* Task item: Only the lines from the one containing "Viewport: 1398px width, 868px" through the last line of the material should be copied, exactly as written and without pictures.

* Records to use:
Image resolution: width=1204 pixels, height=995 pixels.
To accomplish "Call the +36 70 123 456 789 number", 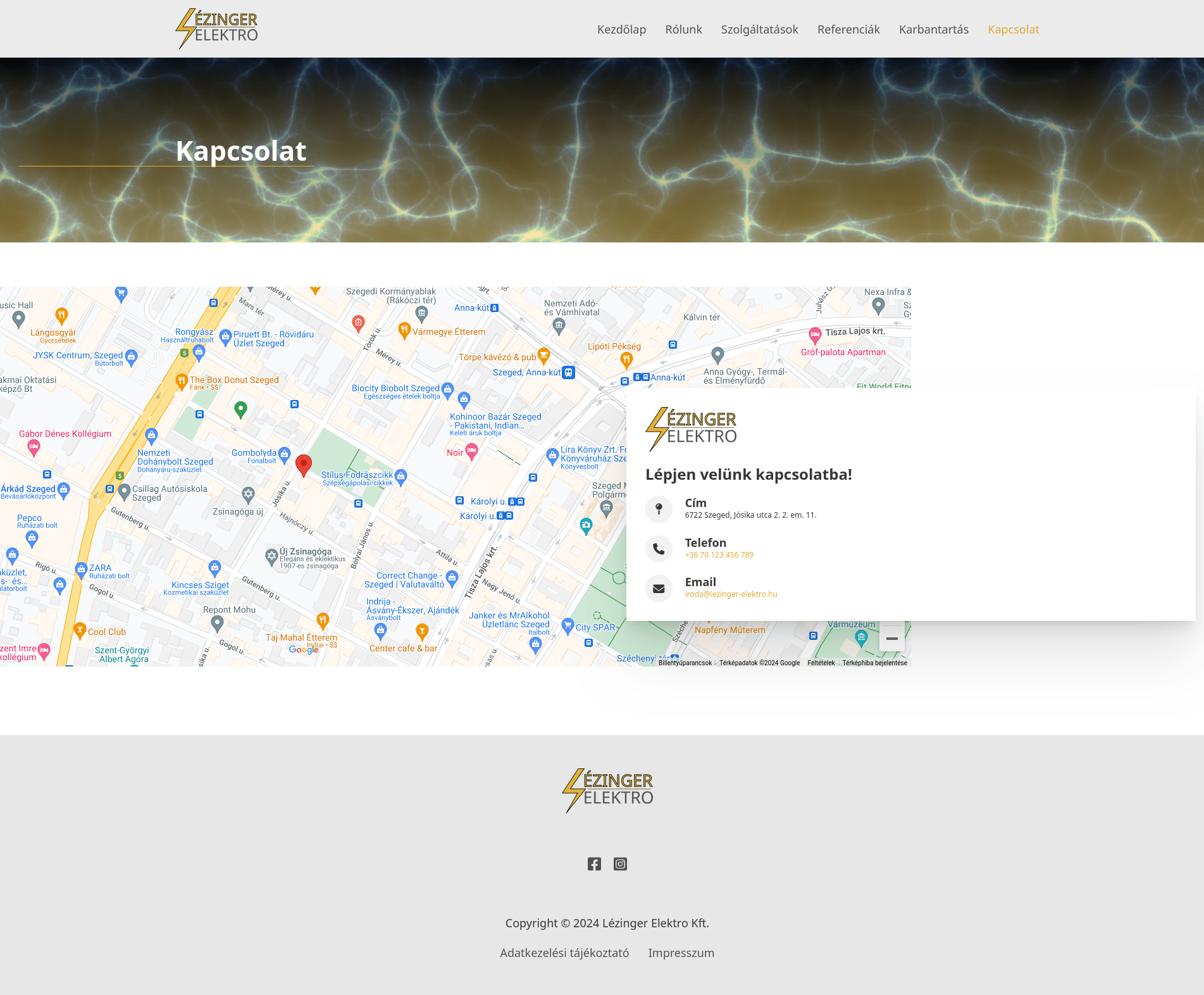I will coord(719,555).
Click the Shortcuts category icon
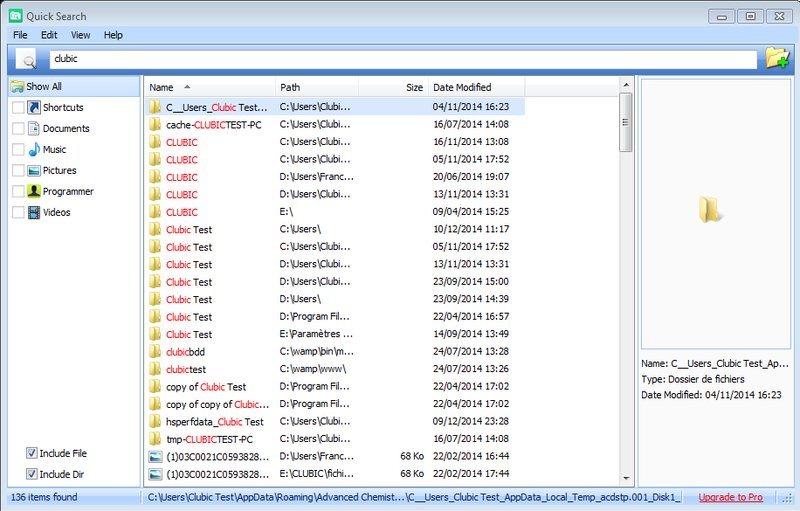 pyautogui.click(x=34, y=107)
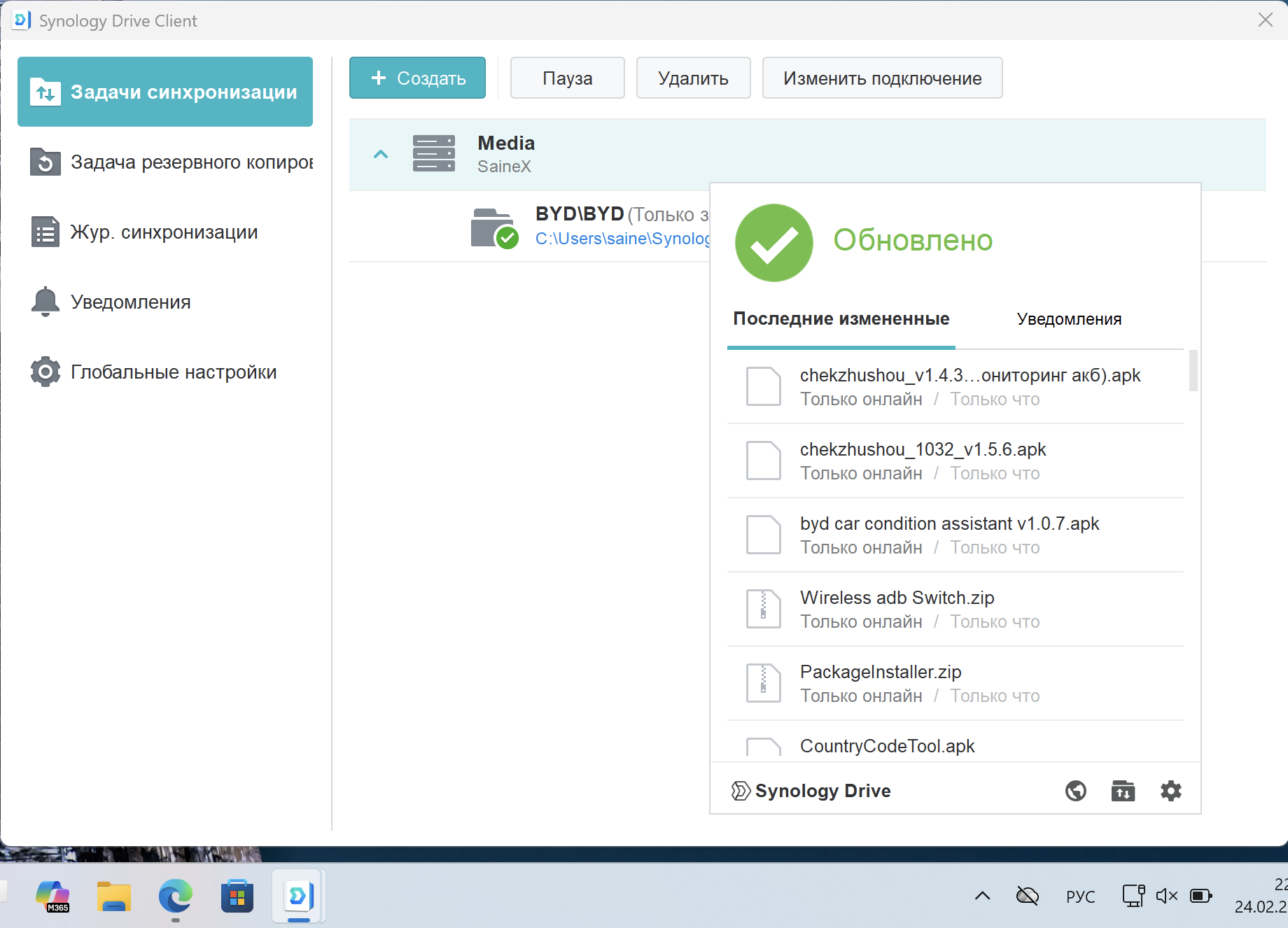Click the Создать button
The width and height of the screenshot is (1288, 928).
click(x=417, y=78)

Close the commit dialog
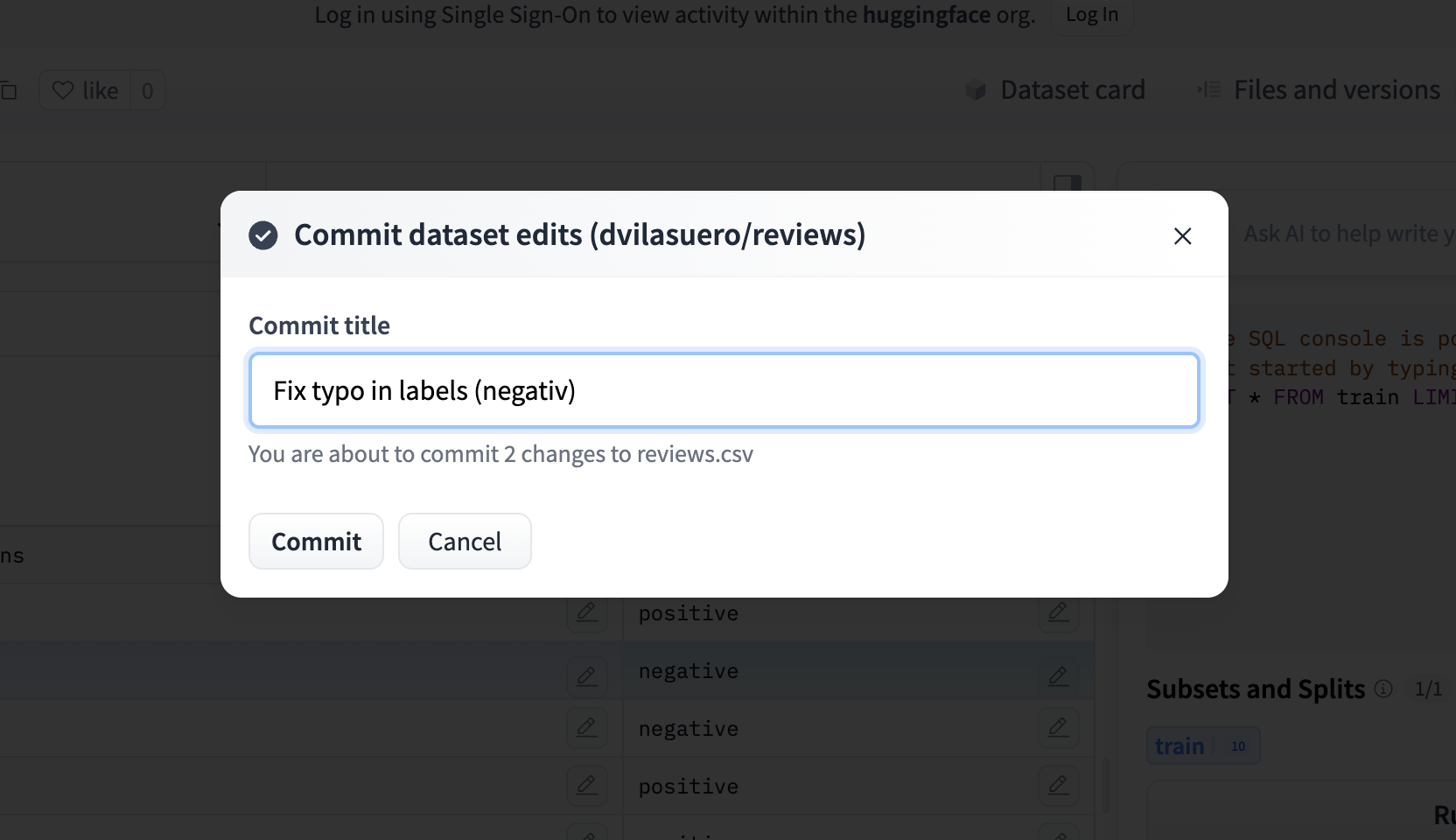pyautogui.click(x=1183, y=235)
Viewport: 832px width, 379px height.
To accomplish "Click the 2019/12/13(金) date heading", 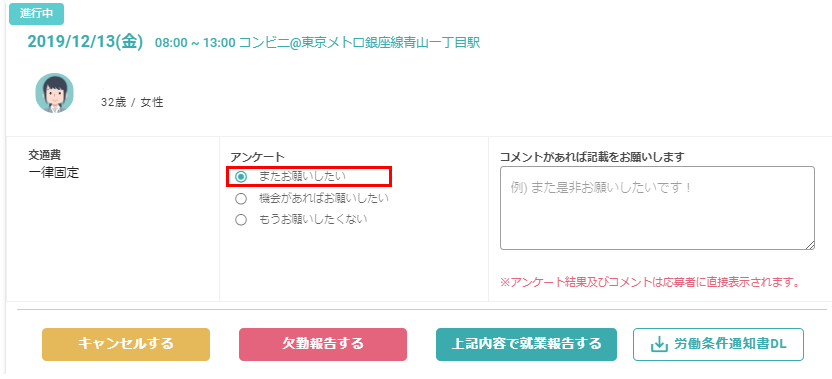I will 85,42.
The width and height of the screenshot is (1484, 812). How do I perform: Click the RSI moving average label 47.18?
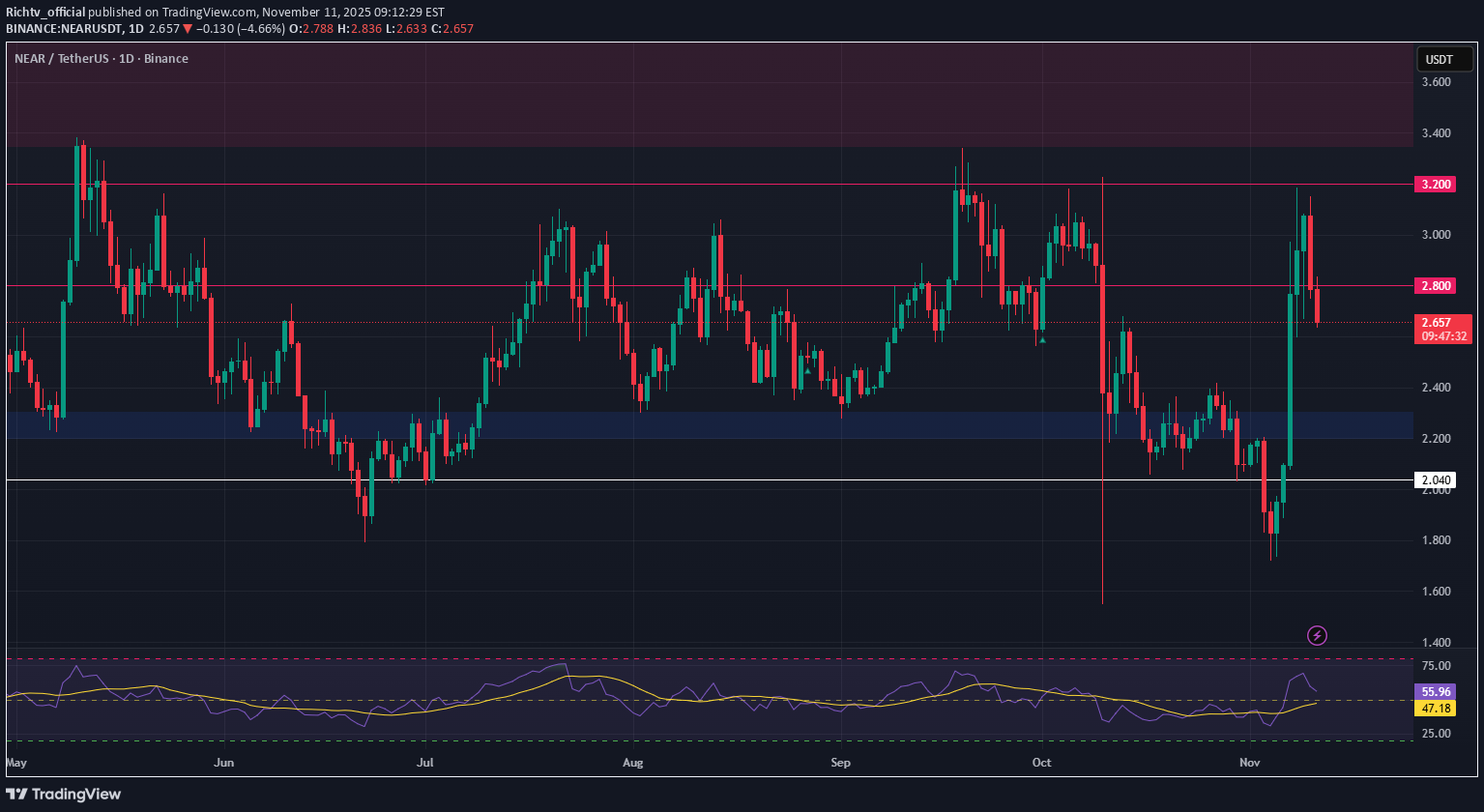1437,709
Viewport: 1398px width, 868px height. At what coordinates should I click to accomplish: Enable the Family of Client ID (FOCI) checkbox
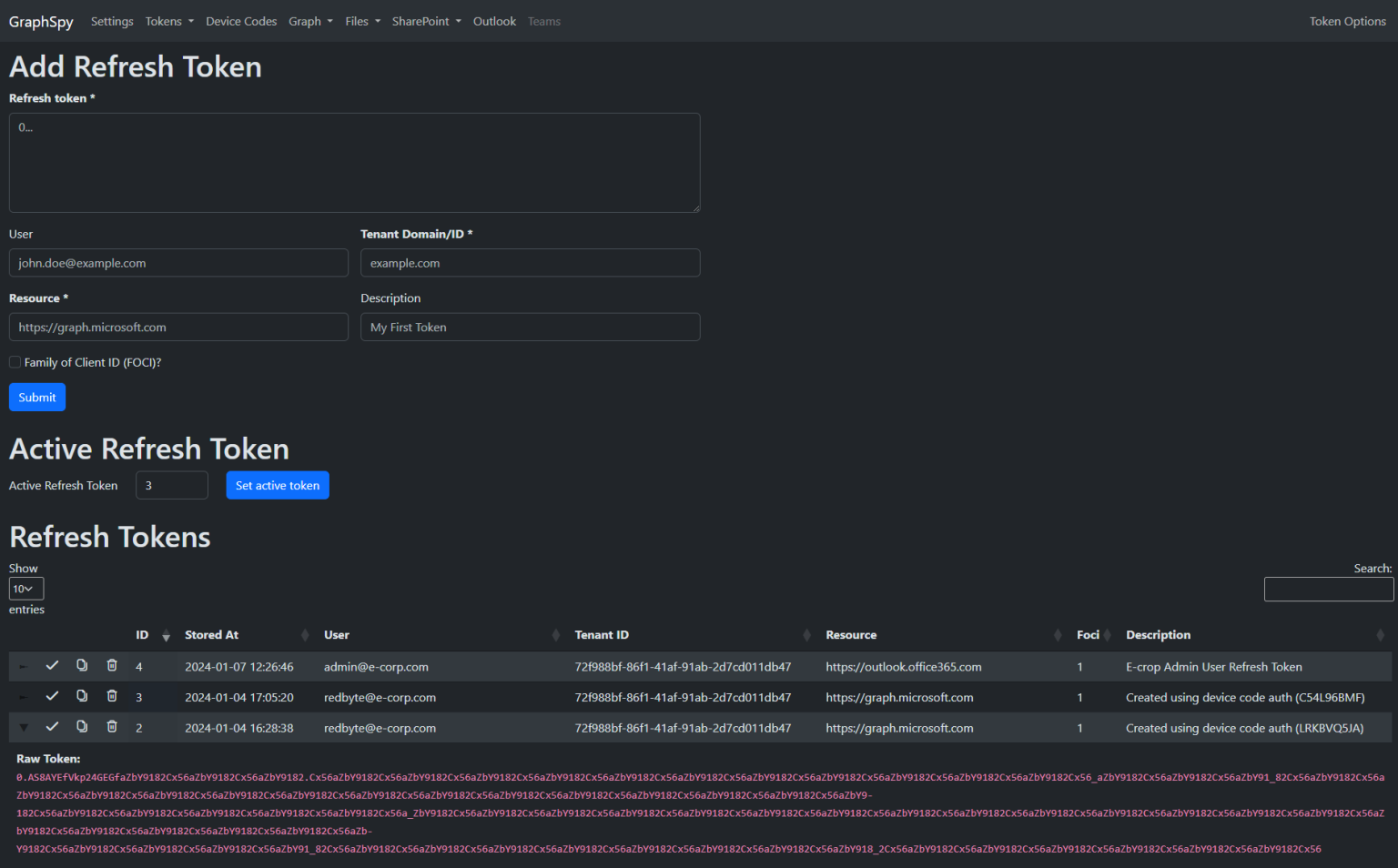coord(15,361)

* Answer section:
Viewport: 1398px width, 868px height. At what coordinates should I click to accomplish: Enable the Family of Client ID (FOCI) checkbox
coord(15,361)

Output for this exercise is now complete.